PROVIDED RECORDS:
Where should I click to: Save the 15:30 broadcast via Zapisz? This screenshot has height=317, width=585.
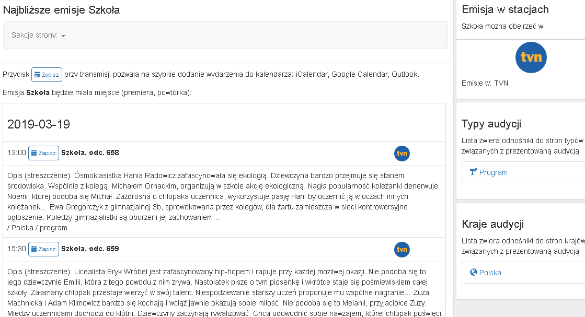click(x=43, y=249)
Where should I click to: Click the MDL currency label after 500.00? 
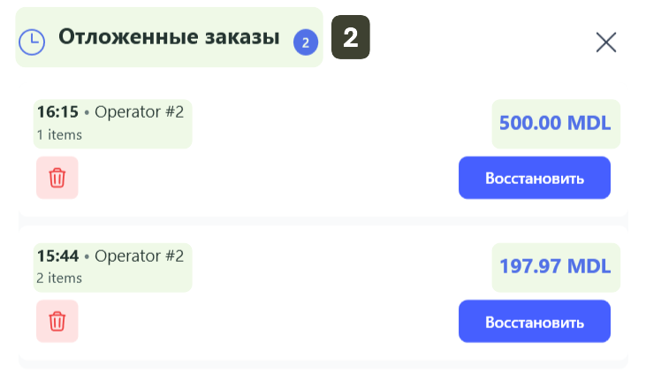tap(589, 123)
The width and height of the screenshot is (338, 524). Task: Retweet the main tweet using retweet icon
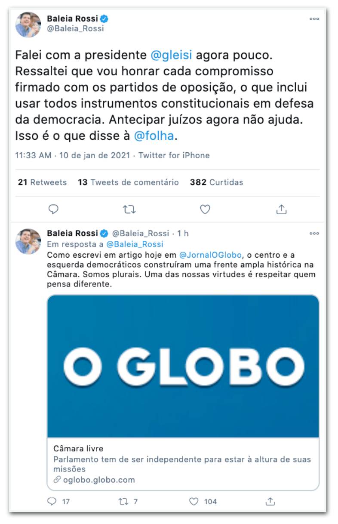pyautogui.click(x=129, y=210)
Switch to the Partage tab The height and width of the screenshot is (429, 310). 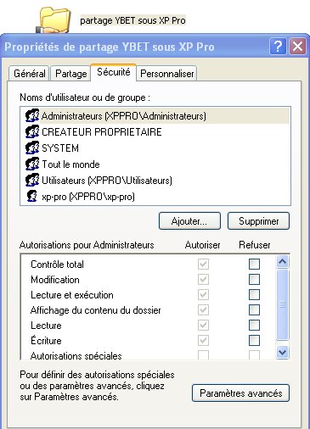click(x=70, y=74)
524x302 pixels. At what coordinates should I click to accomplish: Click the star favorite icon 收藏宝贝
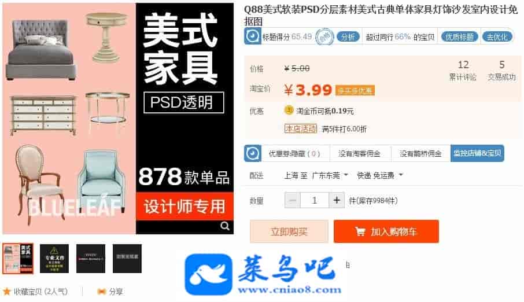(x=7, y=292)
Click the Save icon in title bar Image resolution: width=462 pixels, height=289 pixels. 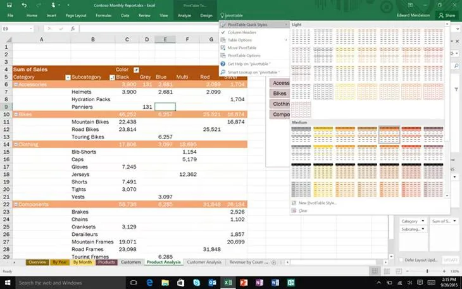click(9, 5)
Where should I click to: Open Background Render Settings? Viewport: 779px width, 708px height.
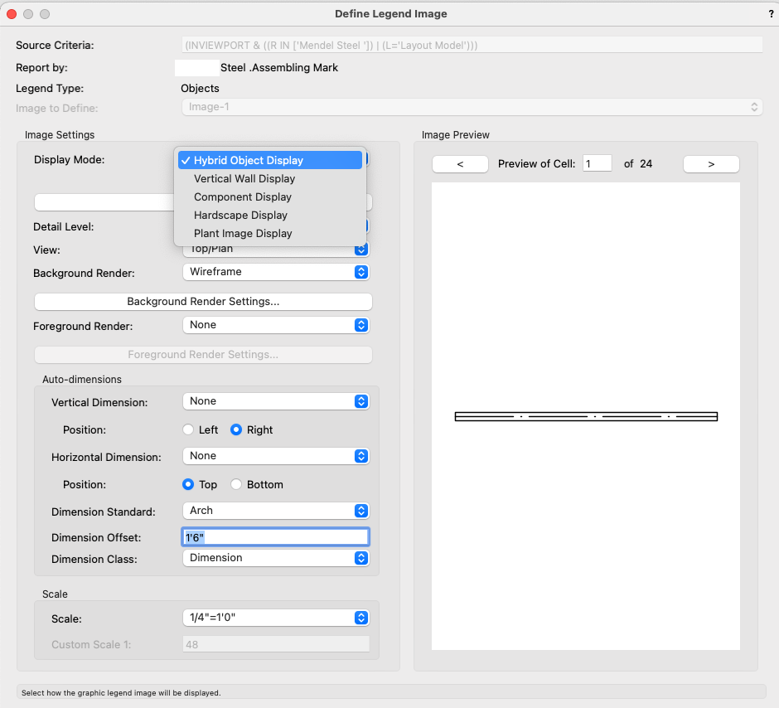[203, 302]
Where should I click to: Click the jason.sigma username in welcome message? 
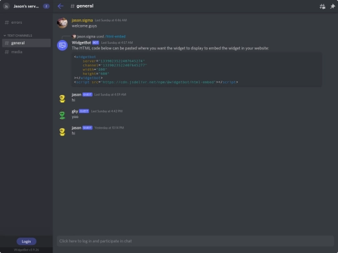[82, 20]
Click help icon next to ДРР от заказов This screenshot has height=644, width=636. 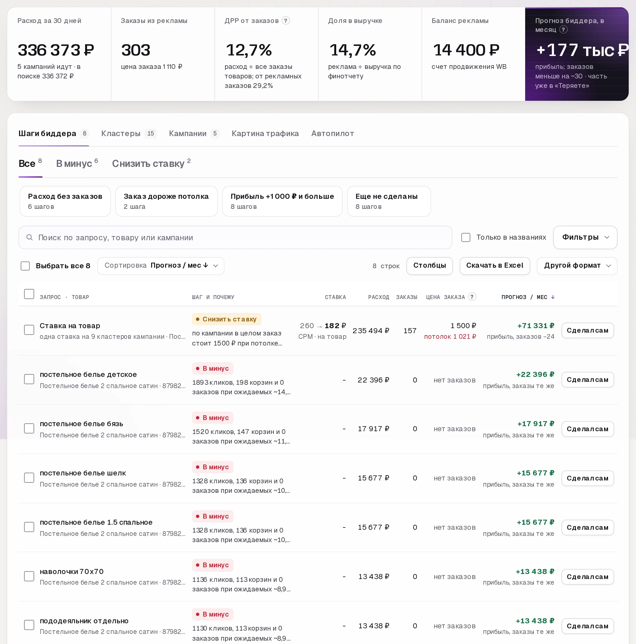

EXERCISE OBJECTIVE: From the line with "Where should I click to: Click the jason.sigma" to the final line of the records, inclusive, set down the lines exactly and add nothing; leave every picture out.

TASK OUTPUT:
Where should I click to: Click the jason.sigma username in welcome message? 
[82, 20]
Click help icon next to ДРР от заказов This screenshot has height=644, width=636. 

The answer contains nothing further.